### [Task to complete]
With nothing added or left out, output the listing that follows.

### [Dataset entries]
= Beginning of Section =

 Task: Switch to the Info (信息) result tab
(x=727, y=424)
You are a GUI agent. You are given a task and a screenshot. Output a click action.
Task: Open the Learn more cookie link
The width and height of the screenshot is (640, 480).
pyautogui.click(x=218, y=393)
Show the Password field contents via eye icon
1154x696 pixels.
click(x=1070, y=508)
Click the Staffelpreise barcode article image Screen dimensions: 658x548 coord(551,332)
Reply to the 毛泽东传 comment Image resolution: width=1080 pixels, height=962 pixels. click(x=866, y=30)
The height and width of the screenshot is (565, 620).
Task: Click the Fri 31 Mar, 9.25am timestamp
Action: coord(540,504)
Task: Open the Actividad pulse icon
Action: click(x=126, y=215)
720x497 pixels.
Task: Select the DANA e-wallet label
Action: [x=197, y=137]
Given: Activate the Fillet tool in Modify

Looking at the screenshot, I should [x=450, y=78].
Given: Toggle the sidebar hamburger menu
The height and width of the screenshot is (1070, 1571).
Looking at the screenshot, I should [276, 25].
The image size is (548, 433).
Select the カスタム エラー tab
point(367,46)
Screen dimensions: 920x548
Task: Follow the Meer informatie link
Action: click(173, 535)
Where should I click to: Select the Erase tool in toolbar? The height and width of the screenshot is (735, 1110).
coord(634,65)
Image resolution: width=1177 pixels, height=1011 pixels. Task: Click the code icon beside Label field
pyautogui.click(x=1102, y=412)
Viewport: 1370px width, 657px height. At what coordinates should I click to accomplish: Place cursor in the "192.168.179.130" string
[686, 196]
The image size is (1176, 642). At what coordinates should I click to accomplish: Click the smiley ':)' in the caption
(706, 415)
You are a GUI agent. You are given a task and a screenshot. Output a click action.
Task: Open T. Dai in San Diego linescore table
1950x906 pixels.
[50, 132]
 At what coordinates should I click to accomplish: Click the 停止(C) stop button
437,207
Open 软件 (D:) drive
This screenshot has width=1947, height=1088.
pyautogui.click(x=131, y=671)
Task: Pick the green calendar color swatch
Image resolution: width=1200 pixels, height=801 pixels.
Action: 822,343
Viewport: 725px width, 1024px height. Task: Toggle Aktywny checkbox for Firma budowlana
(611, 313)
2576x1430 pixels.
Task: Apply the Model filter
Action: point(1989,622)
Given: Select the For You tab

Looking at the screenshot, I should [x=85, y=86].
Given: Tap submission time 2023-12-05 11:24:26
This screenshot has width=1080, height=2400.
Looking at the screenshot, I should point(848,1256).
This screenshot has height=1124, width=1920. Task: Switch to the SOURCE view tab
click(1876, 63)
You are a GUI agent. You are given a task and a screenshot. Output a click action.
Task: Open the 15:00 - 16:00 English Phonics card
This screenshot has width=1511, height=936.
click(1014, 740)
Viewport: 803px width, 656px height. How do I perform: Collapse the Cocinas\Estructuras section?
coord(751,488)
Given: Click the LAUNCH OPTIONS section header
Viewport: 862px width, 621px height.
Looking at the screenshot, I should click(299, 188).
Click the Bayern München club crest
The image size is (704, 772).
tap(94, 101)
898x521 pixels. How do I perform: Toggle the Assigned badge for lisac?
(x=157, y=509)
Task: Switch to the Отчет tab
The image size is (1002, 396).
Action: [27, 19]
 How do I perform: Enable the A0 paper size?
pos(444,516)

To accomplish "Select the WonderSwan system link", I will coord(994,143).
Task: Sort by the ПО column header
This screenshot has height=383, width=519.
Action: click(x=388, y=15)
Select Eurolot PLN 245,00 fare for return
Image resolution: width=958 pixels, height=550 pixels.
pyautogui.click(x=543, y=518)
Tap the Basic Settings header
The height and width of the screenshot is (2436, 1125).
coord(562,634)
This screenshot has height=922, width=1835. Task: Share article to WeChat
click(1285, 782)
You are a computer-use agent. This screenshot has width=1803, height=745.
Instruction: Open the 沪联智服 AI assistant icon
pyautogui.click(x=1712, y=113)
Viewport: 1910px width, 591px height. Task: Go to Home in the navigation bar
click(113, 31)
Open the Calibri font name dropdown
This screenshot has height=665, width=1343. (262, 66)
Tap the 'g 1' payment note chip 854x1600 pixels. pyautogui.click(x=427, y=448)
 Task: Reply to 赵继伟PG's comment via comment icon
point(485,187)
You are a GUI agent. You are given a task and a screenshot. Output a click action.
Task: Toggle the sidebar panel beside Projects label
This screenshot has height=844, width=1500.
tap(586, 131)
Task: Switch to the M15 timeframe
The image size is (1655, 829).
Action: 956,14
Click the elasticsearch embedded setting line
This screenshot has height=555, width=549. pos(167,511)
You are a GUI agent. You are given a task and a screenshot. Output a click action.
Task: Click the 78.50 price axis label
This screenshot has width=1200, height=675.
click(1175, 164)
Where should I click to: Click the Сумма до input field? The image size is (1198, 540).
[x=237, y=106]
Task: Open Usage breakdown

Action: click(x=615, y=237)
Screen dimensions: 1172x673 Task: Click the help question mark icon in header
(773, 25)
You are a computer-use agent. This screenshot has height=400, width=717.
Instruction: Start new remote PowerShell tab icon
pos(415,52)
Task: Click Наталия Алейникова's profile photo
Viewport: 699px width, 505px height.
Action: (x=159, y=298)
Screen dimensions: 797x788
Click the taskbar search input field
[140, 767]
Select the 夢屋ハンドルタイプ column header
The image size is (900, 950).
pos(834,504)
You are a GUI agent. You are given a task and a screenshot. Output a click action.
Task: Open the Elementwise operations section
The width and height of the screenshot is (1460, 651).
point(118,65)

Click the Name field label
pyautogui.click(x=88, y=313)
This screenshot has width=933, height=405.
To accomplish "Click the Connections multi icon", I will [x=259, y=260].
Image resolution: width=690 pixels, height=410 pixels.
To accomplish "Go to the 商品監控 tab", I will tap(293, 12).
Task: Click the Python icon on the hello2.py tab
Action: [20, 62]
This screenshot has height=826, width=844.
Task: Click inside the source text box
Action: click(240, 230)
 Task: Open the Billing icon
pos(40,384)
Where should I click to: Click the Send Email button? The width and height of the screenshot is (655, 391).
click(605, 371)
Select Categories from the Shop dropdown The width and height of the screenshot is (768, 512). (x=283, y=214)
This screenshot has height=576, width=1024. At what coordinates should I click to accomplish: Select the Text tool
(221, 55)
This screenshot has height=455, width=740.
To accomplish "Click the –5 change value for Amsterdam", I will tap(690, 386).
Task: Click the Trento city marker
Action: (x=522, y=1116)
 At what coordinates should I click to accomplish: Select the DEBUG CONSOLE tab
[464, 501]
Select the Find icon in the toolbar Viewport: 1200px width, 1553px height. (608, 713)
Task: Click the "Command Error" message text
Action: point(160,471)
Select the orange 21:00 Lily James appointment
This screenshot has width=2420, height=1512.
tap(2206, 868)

= End of Section =

### [Answer to this task]
 Task: Switch to the Info (信息) result tab
(x=727, y=424)
You are a GUI agent. You are given a task and a screenshot. Output a click action.
Task: Open the Learn more cookie link
The width and height of the screenshot is (640, 480).
pyautogui.click(x=218, y=393)
Show the Password field contents via eye icon
1154x696 pixels.
click(x=1070, y=508)
Click the Staffelpreise barcode article image Screen dimensions: 658x548 coord(551,332)
Reply to the 毛泽东传 comment Image resolution: width=1080 pixels, height=962 pixels. click(x=866, y=30)
The height and width of the screenshot is (565, 620).
Task: Click the Fri 31 Mar, 9.25am timestamp
Action: coord(540,504)
Task: Open the Actividad pulse icon
Action: click(x=126, y=215)
720x497 pixels.
Task: Select the DANA e-wallet label
Action: [x=197, y=137]
Given: Activate the Fillet tool in Modify

Looking at the screenshot, I should [x=450, y=78].
Given: Toggle the sidebar hamburger menu
The height and width of the screenshot is (1070, 1571).
Looking at the screenshot, I should [276, 25].
The image size is (548, 433).
Select the カスタム エラー tab
point(367,46)
Screen dimensions: 920x548
Task: Follow the Meer informatie link
Action: click(173, 535)
Where should I click to: Select the Erase tool in toolbar? The height and width of the screenshot is (735, 1110).
coord(634,65)
Image resolution: width=1177 pixels, height=1011 pixels. Task: Click the code icon beside Label field
pyautogui.click(x=1102, y=412)
Viewport: 1370px width, 657px height. At what coordinates should I click to accomplish: Place cursor in the "192.168.179.130" string
[686, 196]
The image size is (1176, 642). At what coordinates should I click to accomplish: Click the smiley ':)' in the caption
(706, 415)
You are a GUI agent. You are given a task and a screenshot. Output a click action.
Task: Open T. Dai in San Diego linescore table
1950x906 pixels.
[50, 132]
 At what coordinates should I click to accomplish: Click the 停止(C) stop button
437,207
Open 软件 (D:) drive
This screenshot has width=1947, height=1088.
pyautogui.click(x=131, y=671)
Task: Pick the green calendar color swatch
Image resolution: width=1200 pixels, height=801 pixels.
Action: 822,343
Viewport: 725px width, 1024px height. Task: Toggle Aktywny checkbox for Firma budowlana
(611, 313)
2576x1430 pixels.
Task: Apply the Model filter
Action: point(1989,622)
Given: Select the For You tab

Looking at the screenshot, I should [x=85, y=86].
Given: Tap submission time 2023-12-05 11:24:26
This screenshot has width=1080, height=2400.
Looking at the screenshot, I should point(848,1256).
This screenshot has height=1124, width=1920. Task: Switch to the SOURCE view tab
click(1876, 63)
You are a GUI agent. You are given a task and a screenshot. Output a click action.
Task: Open the 15:00 - 16:00 English Phonics card
This screenshot has width=1511, height=936.
click(1014, 740)
Viewport: 803px width, 656px height. How do I perform: Collapse the Cocinas\Estructuras section?
coord(751,488)
Given: Click the LAUNCH OPTIONS section header
Viewport: 862px width, 621px height.
Looking at the screenshot, I should click(299, 188).
Click the Bayern München club crest
The image size is (704, 772).
tap(94, 101)
898x521 pixels. How do I perform: Toggle the Assigned badge for lisac?
(x=157, y=509)
Task: Switch to the Отчет tab
The image size is (1002, 396).
Action: [27, 19]
 How do I perform: Enable the A0 paper size?
pos(444,516)

To accomplish "Select the WonderSwan system link", I will coord(994,143).
Task: Sort by the ПО column header
This screenshot has height=383, width=519.
Action: click(x=388, y=15)
Select Eurolot PLN 245,00 fare for return
Image resolution: width=958 pixels, height=550 pixels.
pyautogui.click(x=543, y=518)
Tap the Basic Settings header
The height and width of the screenshot is (2436, 1125).
coord(562,634)
This screenshot has height=922, width=1835. Task: Share article to WeChat
click(1285, 782)
You are a computer-use agent. This screenshot has width=1803, height=745.
Instruction: Open the 沪联智服 AI assistant icon
pyautogui.click(x=1712, y=113)
Viewport: 1910px width, 591px height. Task: Go to Home in the navigation bar
click(113, 31)
Open the Calibri font name dropdown
This screenshot has height=665, width=1343. (262, 66)
Tap the 'g 1' payment note chip 854x1600 pixels. pyautogui.click(x=427, y=448)
 Task: Reply to 赵继伟PG's comment via comment icon
point(485,187)
You are a GUI agent. You are given a task and a screenshot. Output a click action.
Task: Toggle the sidebar panel beside Projects label
This screenshot has height=844, width=1500.
tap(586, 131)
Task: Switch to the M15 timeframe
The image size is (1655, 829).
Action: 956,14
Click the elasticsearch embedded setting line
This screenshot has height=555, width=549. pos(167,511)
You are a GUI agent. You are given a task and a screenshot. Output a click action.
Task: Click the 78.50 price axis label
This screenshot has width=1200, height=675.
click(1175, 164)
Where should I click to: Click the Сумма до input field? The image size is (1198, 540).
[x=237, y=106]
Task: Open Usage breakdown

Action: click(x=615, y=237)
Screen dimensions: 1172x673 Task: Click the help question mark icon in header
(773, 25)
You are a computer-use agent. This screenshot has height=400, width=717.
Instruction: Start new remote PowerShell tab icon
pos(415,52)
Task: Click Наталия Алейникова's profile photo
Viewport: 699px width, 505px height.
Action: (x=159, y=298)
Screen dimensions: 797x788
Click the taskbar search input field
[140, 767]
Select the 夢屋ハンドルタイプ column header
The image size is (900, 950).
pos(834,504)
You are a GUI agent. You are given a task and a screenshot. Output a click action.
Task: Open the Elementwise operations section
The width and height of the screenshot is (1460, 651).
point(118,65)

Click the Name field label
pyautogui.click(x=88, y=313)
This screenshot has width=933, height=405.
To accomplish "Click the Connections multi icon", I will [x=259, y=260].
Image resolution: width=690 pixels, height=410 pixels.
To accomplish "Go to the 商品監控 tab", I will tap(293, 12).
Task: Click the Python icon on the hello2.py tab
Action: [20, 62]
This screenshot has height=826, width=844.
Task: Click inside the source text box
Action: click(240, 230)
 Task: Open the Billing icon
pos(40,384)
Where should I click to: Click the Send Email button? The width and height of the screenshot is (655, 391).
click(605, 371)
Select Categories from the Shop dropdown The width and height of the screenshot is (768, 512). (x=283, y=214)
This screenshot has height=576, width=1024. At what coordinates should I click to accomplish: Select the Text tool
(221, 55)
This screenshot has height=455, width=740.
To accomplish "Click the –5 change value for Amsterdam", I will tap(690, 386).
Task: Click the Trento city marker
Action: (x=522, y=1116)
 At what coordinates should I click to accomplish: Select the DEBUG CONSOLE tab
[464, 501]
Select the Find icon in the toolbar Viewport: 1200px width, 1553px height. (608, 713)
Task: Click the "Command Error" message text
Action: point(160,471)
Select the orange 21:00 Lily James appointment
This screenshot has width=2420, height=1512.
tap(2206, 868)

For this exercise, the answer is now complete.